→ AIM OF THE EXERCISE
Write out, line for line, the part of the listing that opens with the line containing "Given: Click 'sprawdź'" and closes with the line containing "Looking at the".
--*--
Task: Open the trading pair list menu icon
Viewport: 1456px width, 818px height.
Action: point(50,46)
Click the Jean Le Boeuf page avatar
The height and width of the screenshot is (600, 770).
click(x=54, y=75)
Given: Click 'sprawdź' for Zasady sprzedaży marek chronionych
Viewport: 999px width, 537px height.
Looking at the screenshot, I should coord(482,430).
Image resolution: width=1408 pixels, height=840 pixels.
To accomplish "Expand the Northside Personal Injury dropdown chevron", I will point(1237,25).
--*--
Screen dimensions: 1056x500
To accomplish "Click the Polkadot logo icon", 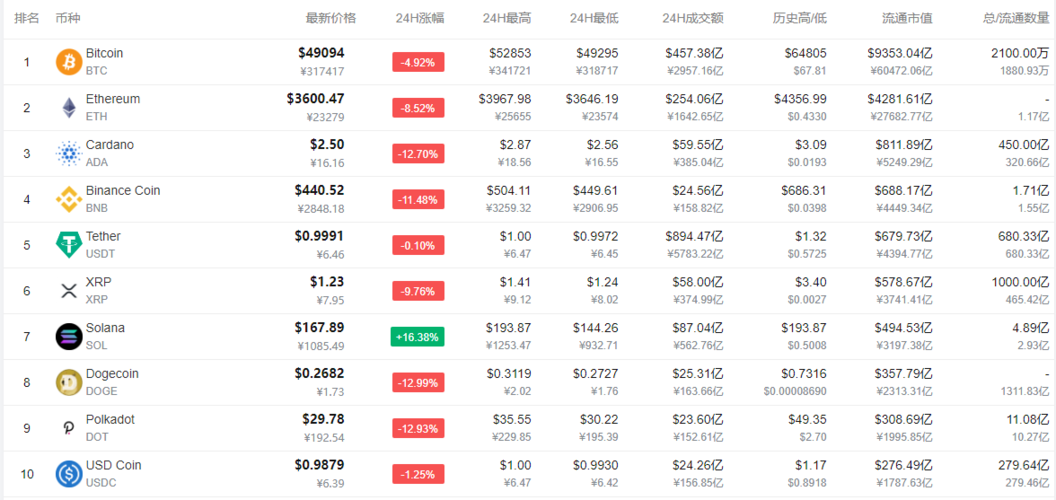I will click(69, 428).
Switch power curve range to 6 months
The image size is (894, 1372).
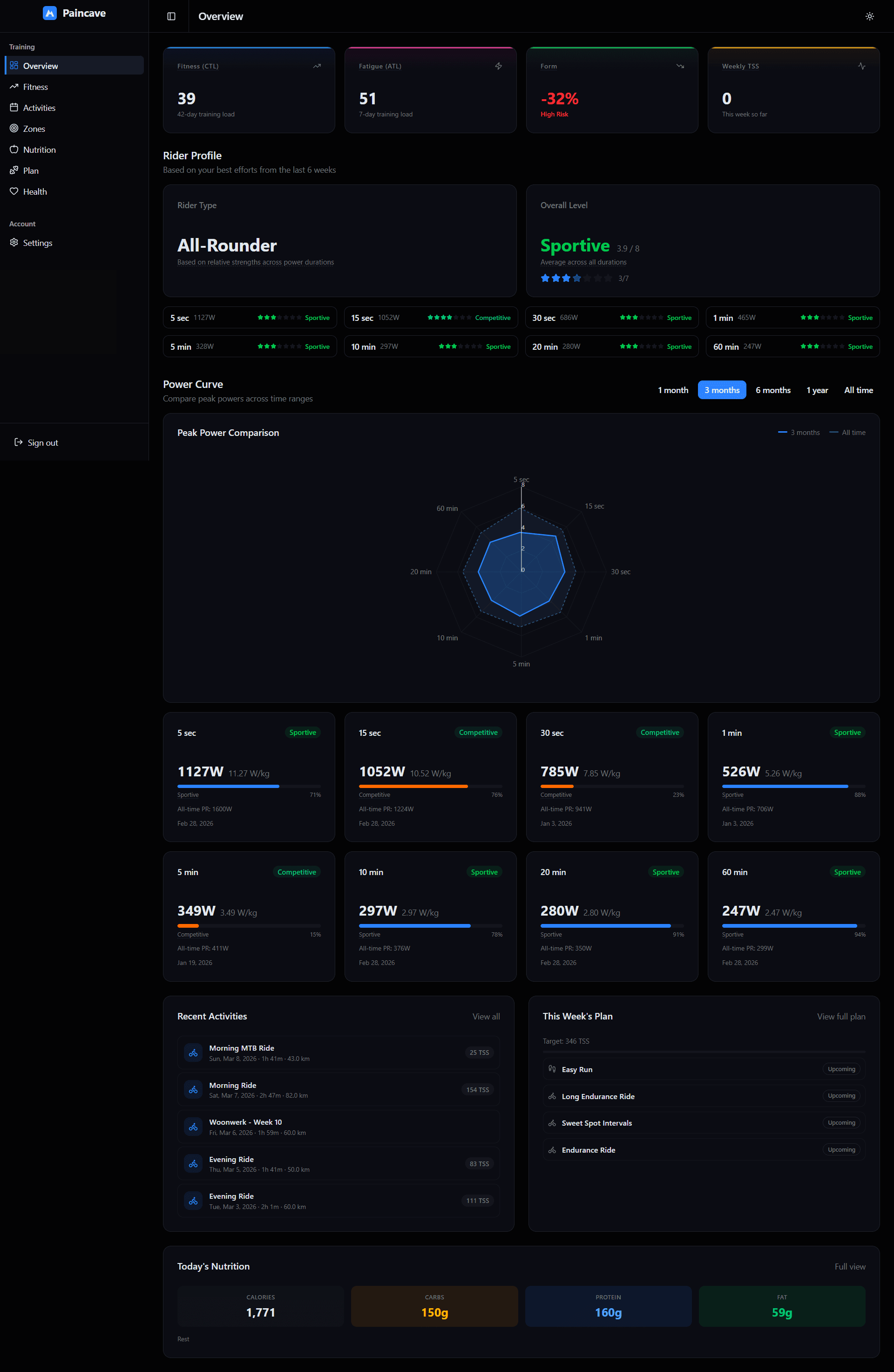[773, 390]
--*--
→ FINAL RESULT
Given: Click 'sprawdź' for Zasady sprzedaży marek chronionych
Viewport: 999px width, 537px height.
Looking at the screenshot, I should coord(482,430).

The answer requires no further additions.